I am implementing the builder design pattern to construct different kinds of graph objects to be displayed on a WPF UI. I am using Ninject as my IOC container. However, I am trying to find an elegant extendable solution.
I have a ChartDirector
object that takes a IChartBuilder
as a dependency. I also have TemperatureChartBuilder
and ThresholdChartBuilder
that implement IChartBuilder
. I want to inject either TemperatureChartBuilder
OR ThresholdChartBuilder
to ChartDirector
depending on an event that is fired or depending on a client call. I have illustrated my problem below in code.

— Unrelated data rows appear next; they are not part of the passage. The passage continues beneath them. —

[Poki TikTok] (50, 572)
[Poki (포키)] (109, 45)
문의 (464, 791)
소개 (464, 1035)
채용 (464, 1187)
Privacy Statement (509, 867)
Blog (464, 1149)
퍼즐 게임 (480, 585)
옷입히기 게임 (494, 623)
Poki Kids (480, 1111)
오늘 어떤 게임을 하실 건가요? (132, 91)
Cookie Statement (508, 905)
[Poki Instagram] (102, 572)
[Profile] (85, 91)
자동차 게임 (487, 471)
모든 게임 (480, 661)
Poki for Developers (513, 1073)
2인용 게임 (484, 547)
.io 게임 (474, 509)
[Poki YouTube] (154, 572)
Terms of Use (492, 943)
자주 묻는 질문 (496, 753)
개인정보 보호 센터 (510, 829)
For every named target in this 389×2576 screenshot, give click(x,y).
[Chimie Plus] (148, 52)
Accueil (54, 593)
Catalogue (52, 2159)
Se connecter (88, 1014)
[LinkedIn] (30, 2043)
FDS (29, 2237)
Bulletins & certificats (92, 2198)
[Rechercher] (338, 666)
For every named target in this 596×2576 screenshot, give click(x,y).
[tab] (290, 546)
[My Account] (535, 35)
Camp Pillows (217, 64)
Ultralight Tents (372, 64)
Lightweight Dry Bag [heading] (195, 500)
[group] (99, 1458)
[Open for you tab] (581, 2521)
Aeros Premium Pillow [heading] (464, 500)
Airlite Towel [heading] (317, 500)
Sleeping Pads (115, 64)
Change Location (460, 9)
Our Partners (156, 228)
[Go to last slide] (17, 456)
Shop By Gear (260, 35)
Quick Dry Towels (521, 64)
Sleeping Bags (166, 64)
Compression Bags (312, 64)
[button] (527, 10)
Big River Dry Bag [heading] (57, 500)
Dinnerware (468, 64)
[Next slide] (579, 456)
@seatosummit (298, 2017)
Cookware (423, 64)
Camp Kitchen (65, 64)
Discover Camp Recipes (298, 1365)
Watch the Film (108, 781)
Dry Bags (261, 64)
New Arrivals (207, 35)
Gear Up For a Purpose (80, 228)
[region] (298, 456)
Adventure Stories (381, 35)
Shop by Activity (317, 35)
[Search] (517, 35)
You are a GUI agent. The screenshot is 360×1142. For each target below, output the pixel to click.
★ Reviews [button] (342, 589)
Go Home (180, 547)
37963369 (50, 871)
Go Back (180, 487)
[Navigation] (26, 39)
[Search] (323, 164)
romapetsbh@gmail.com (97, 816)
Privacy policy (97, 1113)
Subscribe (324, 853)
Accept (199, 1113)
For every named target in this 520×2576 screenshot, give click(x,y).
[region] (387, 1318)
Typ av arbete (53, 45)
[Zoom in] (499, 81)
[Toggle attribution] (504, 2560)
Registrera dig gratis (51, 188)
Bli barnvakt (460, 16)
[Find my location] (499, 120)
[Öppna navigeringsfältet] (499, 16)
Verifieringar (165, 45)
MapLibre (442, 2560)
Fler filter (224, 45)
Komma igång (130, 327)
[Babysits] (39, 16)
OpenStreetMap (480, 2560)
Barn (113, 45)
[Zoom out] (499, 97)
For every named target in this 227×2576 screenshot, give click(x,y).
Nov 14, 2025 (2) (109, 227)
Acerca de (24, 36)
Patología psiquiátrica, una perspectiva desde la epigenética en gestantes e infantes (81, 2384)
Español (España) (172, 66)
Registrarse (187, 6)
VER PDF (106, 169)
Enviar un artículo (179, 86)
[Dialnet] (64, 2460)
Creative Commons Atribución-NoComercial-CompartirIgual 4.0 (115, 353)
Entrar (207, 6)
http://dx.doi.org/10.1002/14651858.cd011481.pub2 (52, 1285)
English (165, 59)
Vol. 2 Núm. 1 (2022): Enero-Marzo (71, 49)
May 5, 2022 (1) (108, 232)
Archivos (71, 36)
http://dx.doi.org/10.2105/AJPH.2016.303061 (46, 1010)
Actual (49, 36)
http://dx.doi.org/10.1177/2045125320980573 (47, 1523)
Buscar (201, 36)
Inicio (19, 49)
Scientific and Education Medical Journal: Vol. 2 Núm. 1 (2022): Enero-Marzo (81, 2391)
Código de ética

// ChartDirector also depends on this
kernel.Bind<IExample>().To<Example>();
// when called in Method X...
kernel.Bind<IChartBuilder>().To<TemperatureChartBuilder>();
// when called in Method Y...
kernel.Bind<IChartBuilder>().To<ThresholdChartBuilder();
// TemperatureChartBuilder is a dependency of ChartDirector, need a way to dynamically
// allocate which binding to use.
var director = kernel.Get<ChartDirector>();
// without Ninject I would do
var director = new ChartDirector(new TemperatureChartBuilder);
// or
var director = new ChartDirector(new ThresholdChartBuilder);
EDIT:
Coupled with Gary's answer, and noting a slight edit that ChartDirector has another dependency, I now want to do something like this:
var director = kernel.Get<ChartDirector>().WithConstructorArgument(kernel.Get<IChartBuilder>("TemperatureChart"));
Is something like this possible?
Ninject is a lightweight dependency injection framework for . NET applications. It helps you split your application into a collection of loosely-coupled, highly-cohesive pieces, and then glue them back together in a flexible manner.
Dependency injection is a programming technique that makes a class independent of its dependencies. It achieves that by decoupling the usage of an object from its creation. This helps you to follow SOLID's dependency inversion and single responsibility principles.
In Java, before we can use methods of other classes, we first need to create the object of that class (i.e. class A needs to create an instance of class B). So, transferring the task of creating the object to someone else and directly using the dependency is called dependency injection.
The Ninject modules are the tools used to register the various types with the IoC container. The advantage is that these modules are then kept in their own classes. This allows you to put different tiers/services in their own modules.
If you're just planning to use service location, as in your examples, then named bindings work fine, as per Garys answer.
A better approach, however, is to use constructor injection, and use attributes. For exampl, from the ninject wiki:
Bind<IWeapon>().To<Shuriken>().Named("Strong");
Bind<IWeapon>().To<Dagger>().Named("Weak");
...
class WeakAttack {
readonly IWeapon _weapon;
public([Named("Weak")] IWeapon weakWeapon)
_weapon = weakWeapon;
}
public void Attack(string victim){
Console.WriteLine(_weapon.Hit(victim));
}
}
Based on your comment to Gary, you're (strangely enough) stumbling into territory similar to what I asked a question about a few hours ago. See Remo's answer here: Using WithConstructorArgument and creating bound type
You would use When condition to define when to create the correct instance.